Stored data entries
───

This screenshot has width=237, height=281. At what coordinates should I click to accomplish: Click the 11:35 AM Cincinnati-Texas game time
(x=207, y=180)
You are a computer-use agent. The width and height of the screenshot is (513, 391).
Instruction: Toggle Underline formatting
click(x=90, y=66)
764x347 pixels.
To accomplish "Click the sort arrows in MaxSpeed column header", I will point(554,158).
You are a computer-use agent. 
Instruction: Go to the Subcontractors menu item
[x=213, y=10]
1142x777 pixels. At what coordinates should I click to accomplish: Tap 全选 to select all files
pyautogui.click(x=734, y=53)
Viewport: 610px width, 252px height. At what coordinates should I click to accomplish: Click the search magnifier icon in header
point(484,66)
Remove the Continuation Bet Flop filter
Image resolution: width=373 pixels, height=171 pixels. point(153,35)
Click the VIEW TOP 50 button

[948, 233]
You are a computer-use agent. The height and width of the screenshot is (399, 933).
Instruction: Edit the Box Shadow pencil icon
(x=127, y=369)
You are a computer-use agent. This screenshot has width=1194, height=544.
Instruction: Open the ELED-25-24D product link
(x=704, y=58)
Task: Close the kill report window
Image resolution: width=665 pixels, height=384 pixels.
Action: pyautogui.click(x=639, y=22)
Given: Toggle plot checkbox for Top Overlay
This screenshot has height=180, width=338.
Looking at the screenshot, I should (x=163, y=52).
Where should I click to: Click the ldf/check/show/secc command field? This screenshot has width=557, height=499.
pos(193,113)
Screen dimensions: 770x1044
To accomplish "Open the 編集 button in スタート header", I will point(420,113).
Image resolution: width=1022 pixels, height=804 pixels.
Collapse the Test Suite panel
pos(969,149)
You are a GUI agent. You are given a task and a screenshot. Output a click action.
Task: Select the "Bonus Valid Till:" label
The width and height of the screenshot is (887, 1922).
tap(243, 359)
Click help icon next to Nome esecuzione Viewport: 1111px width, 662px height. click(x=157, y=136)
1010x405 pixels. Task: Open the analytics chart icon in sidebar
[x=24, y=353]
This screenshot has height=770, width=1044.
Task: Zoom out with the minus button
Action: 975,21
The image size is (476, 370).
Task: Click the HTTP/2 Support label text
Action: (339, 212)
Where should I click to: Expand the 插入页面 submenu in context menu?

───

PROBLEM DETAILS — Once you have counted the lines of the records that contain the word "agent", give the count and nothing else.

THE COMPLETED TASK — 5